India's economy grew at a faster-than-expected pace of 7.7% in the fiscal year 2025-26 (FY26), beating the government's own estimates. The robust expansion was driven by strong performances in manufacturing and services sectors, while agriculture also showed resilience.
Government Projections Surpassed
The government had projected a growth rate of around 7% for FY26. However, the actual GDP growth came in at 7.7%, reflecting the economy's underlying strength. The National Statistical Office (NSO) released the data, showing that the economy expanded at a faster clip than anticipated.
Key Drivers of Growth
- Manufacturing: The sector grew by 9.1%, supported by robust demand and policy reforms.
- Services: The services sector expanded by 8.3%, driven by financial, real estate, and professional services.
- Agriculture: The farm sector grew by 3.5%, aided by a normal monsoon and higher crop yields.
Consumption and Investment
Private consumption, a key driver of the economy, grew by 6.8% in FY26. Fixed investment also picked up, rising by 8.2%, indicating strong capital formation. Government spending, however, moderated slightly, growing by 4.5%.
External Sector
Exports grew by 5.2% during the fiscal year, while imports rose by 4.8%. The trade deficit widened marginally, but the current account deficit remained manageable at 2.1% of GDP.
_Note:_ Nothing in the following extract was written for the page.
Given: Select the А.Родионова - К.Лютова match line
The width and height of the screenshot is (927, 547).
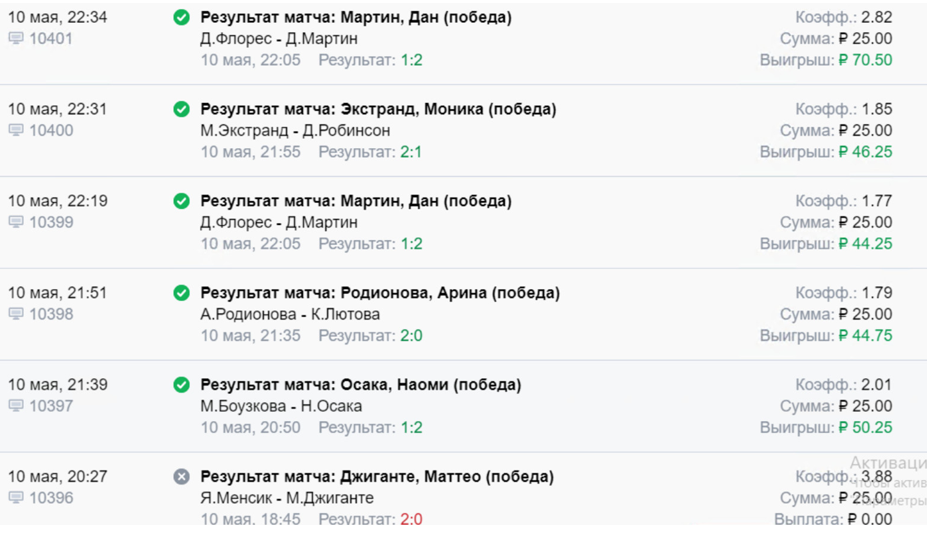Looking at the screenshot, I should tap(290, 314).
Inflation and Fiscal Deficit
Headline inflation averaged 4.9% in FY26, within the Reserve Bank of India's comfort zone. The fiscal deficit for the year stood at 5.8% of GDP, slightly lower than the budgeted target of 5.9%.
Outlook
Economists expect India to maintain its growth momentum in the coming fiscal year, with estimates ranging between 7% and 7.5%. The government's focus on infrastructure spending and digitalization is likely to support economic expansion. However, global headwinds and geopolitical tensions remain risks to the outlook.
The strong GDP numbers are expected to boost investor confidence and provide a tailwind for the Indian rupee. The stock markets also reacted positively to the data, with benchmark indices gaining in early trade.